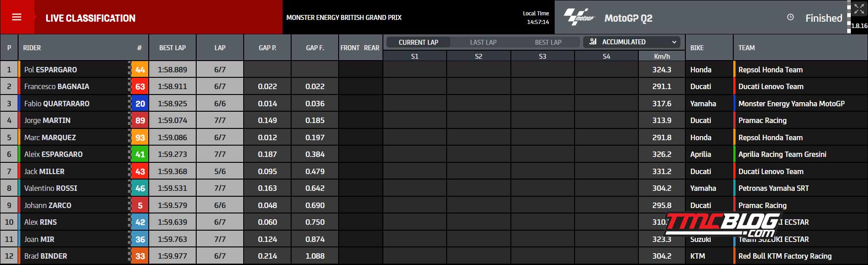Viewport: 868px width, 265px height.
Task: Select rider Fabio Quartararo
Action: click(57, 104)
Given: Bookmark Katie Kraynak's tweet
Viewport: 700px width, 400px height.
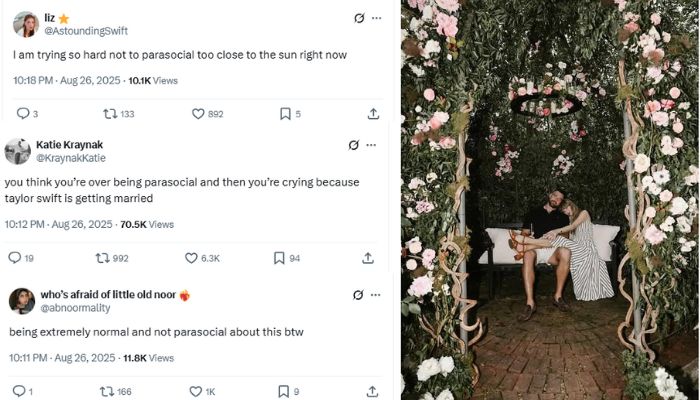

▶ [Task description]:
Every line from the one with "Given: Bookmark Katie Kraynak's tweet" through the end of the records is to be reproduced exactly, and the pictures are to be left out.

▶ [Output of the exercise]:
Given: Bookmark Katie Kraynak's tweet
Viewport: 700px width, 400px height.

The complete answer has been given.